The Environmental Protection Ministry said imported rubber does not come from tires, but added that it will investigate whether, as Asad claims, other countries are indeed importing rubber derived from recycled tires.
Asad called on the government to assist companies like his - and to find ways to increase the use of recycled rubber, which the Environmental Protection Ministry says it is looking into.
Tyrec, which is near Wadi Ara, and E&J Tire Recycling (also called Eco Tire ) in Ashkelon crush tires and use the rubber mulch to create products such as playground surfaces and fillers for construction materials.
If the plants were to close, it would be a setback for the ministry, which sees the 2007 law requiring tires to be recycled as one of its most important achievements in its effort to remove trash from public spaces. The law requires tire manufacturers and importers to make sure half their tires are recycled starting in June.
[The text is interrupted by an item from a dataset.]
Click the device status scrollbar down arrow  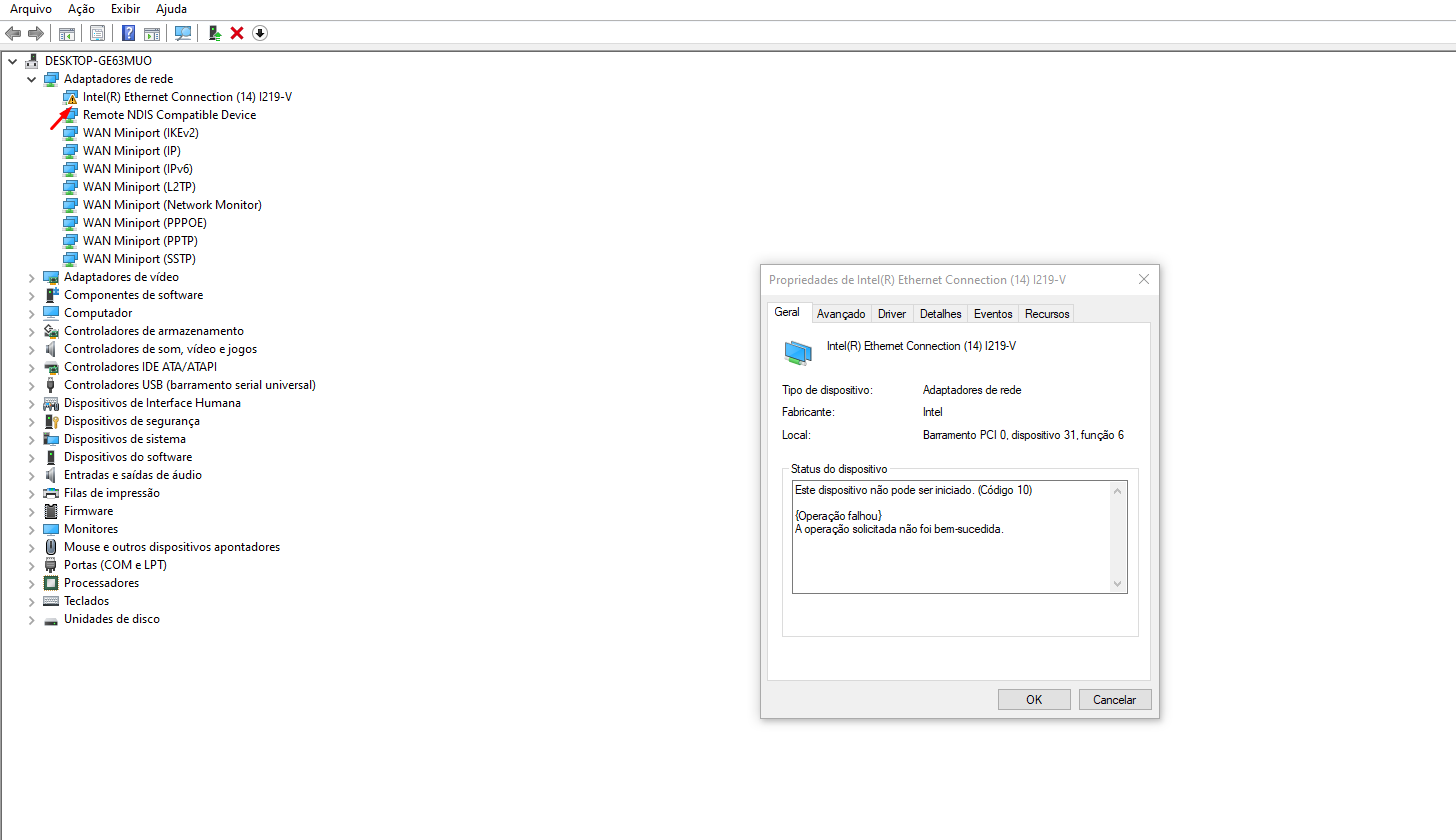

To get rid of its surplus tires, Eco Tire exports them to countries including Vietnam, where they are burned for fuel, said CEO Yoram Moalem. He said the company loses money on its exports. Moalem said he was looking into additional uses for recycled rubber.
One possibility suggested by the Environmental Protection Ministry is requiring state infrastructure projects to use at least 20 percent recycled material. The ministry is also looking into using rubber to manufacture asphalt, it said. It said experiments would be conducted using recycled rubber bought from Tyrec.